* Task brief:
In the passage about a pub meal, what does the manager say the meat on the plate actually is?

Scotto, highly frustrated and mildly vexed at this turn of events, miserably carried my meal back up to the kitchen, glancing back at his steak with yearning as it sat, neglected and cooling on his plate.

He returned triumphantly, announcing that the ‘manager’ had it all under control and was sorting it all out.

Within twenty seconds, I spotted the ‘manager’ heading our way, balancing my plate in one hand as he careened through the beer garden, his face a blood red, the shade of a slaughtered pig.

“It’s not ham,” he wheezed triumphantly. “It’s smoked chicken. Apparently it just looks like ham. We can get you something else if you prefer…”

I smiled sweetly. “S’ok,” I simpered. “Thank you very much, sir. Of course it’s chicken, silly me. Sorry to have inconvenienced you.”

I watched him walk back up to the kitchen. No doubt, back to the chef where the two of them would laugh at the stupid woman customer who couldn’t tell the difference between ham and chicken.

“I’m. Not. Fudging. Eating. One. Disgusting. Bite,” I snarled savagely as soon as the alleged ‘manager’ was out of sight.

“Why not?” Scotto queried, chomping on some juicy steak, blood trickling, Viking-like, down his chin.

* Information given:
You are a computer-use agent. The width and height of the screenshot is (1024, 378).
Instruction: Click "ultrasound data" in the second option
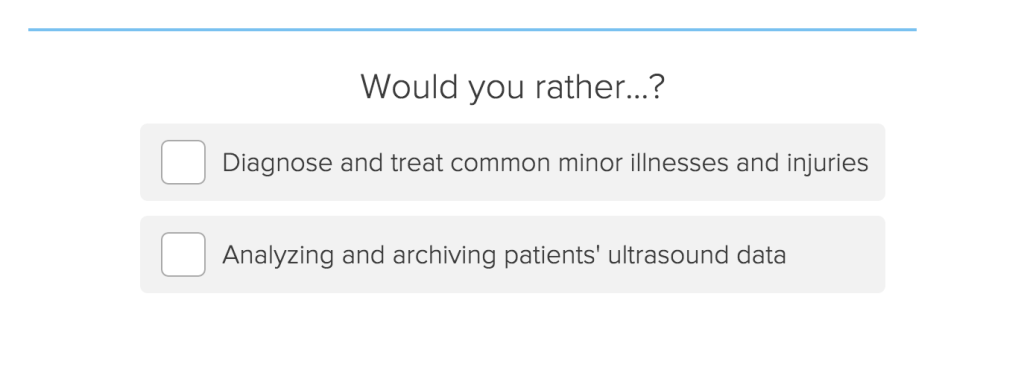pos(697,255)

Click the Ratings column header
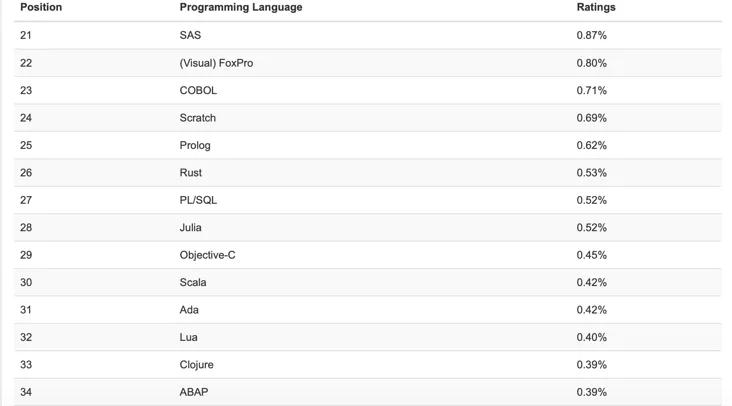(x=596, y=7)
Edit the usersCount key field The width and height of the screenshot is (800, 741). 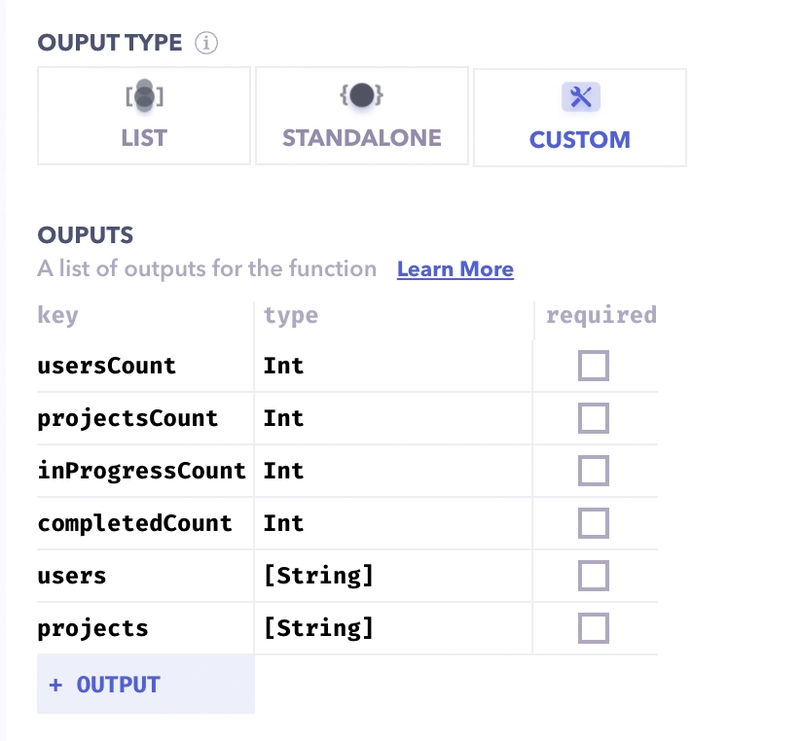coord(145,366)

* Completed exercise:
Smoked chicken